Notation catalog

Notation catalog#

Notation	Meaning
\(i = 1, 2, \ldots, n\)	Index of an example in the dataset
\((\quad)\)	Parentheses indicate an ordered set of elements (a tuple)
\((\vec{x}_i, y_i)\)	Ordered pair of a data example and its answer/label
\(j = 1, 2, \ldots, p\)	Index of a feature in a data example
\(\vec{x} = (x_1, x_2, \ldots, x_p)\)	A vector with \(p\) features \((x_1, x_2, \ldots, x_p)\)

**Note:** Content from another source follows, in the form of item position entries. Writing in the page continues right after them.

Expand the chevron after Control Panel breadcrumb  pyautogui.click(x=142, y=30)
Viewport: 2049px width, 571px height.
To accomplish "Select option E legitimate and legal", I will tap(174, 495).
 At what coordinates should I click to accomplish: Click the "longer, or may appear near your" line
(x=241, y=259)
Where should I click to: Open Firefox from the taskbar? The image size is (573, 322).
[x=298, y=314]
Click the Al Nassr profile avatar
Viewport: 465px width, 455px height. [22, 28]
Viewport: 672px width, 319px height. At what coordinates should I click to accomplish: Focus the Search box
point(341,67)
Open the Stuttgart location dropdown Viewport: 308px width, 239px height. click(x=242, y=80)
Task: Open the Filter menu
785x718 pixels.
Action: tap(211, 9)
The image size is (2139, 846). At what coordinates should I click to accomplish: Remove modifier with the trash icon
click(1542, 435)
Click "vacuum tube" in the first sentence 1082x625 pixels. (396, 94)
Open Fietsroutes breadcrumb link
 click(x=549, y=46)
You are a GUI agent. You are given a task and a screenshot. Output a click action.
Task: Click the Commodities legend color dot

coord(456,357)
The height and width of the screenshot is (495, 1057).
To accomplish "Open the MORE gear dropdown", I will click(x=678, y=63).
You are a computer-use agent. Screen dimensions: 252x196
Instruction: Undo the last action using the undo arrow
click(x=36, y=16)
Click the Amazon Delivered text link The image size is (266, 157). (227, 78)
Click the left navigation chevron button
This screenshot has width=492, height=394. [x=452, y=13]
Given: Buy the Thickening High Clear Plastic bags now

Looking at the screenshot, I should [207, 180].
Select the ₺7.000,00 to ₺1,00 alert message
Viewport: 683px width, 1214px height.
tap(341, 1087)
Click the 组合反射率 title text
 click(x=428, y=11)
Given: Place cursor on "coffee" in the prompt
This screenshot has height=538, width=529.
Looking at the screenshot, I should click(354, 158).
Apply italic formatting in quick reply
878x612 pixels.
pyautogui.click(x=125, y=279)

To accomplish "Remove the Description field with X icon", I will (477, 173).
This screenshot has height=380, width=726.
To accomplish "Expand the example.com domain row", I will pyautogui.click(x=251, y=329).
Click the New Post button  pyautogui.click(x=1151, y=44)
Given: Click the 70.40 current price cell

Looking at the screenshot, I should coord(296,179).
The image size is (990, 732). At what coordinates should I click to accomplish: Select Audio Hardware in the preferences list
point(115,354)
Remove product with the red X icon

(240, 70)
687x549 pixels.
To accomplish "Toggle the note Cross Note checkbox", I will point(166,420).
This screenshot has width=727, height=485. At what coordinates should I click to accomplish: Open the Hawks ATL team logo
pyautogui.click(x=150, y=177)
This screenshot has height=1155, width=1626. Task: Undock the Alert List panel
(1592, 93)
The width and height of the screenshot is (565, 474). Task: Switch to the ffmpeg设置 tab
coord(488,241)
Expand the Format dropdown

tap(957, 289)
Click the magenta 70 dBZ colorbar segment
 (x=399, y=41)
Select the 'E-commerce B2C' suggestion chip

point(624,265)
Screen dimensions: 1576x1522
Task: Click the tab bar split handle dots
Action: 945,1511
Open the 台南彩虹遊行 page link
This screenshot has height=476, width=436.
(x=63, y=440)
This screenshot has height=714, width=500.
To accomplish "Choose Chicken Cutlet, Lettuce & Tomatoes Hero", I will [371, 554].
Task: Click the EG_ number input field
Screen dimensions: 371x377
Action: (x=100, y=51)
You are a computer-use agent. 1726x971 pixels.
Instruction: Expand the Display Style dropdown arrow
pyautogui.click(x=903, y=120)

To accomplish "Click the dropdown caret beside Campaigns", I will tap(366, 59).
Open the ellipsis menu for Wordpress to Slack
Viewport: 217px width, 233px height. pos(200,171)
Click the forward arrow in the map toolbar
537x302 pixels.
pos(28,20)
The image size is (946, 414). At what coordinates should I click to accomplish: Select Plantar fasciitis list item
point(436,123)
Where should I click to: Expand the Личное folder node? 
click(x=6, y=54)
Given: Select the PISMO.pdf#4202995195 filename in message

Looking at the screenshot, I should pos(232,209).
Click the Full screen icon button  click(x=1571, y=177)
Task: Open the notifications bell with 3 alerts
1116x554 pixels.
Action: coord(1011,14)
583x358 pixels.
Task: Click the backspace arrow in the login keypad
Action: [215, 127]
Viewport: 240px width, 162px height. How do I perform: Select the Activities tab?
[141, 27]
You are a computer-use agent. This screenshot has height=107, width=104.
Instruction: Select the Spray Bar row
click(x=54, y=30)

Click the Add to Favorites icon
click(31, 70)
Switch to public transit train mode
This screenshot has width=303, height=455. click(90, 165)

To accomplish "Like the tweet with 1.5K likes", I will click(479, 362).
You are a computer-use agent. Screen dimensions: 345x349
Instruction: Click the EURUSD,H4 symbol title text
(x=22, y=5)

\(\vec{x}_i = (x_{i,1}, x_{i,2}, \ldots, x_{i,p})\)	A vector with \(p\) features \((x_{i,1}, x_{i,2}, \ldots, x_{i,p})\) for the \(i\)-th data example
\(f(\vec{x})\)	A function that takes in a data example \(\vec{x}\) and outputs a prediction \(\hat{y}\)
\(\hat{y}\)	A prediction (we want this to be close to the true answer)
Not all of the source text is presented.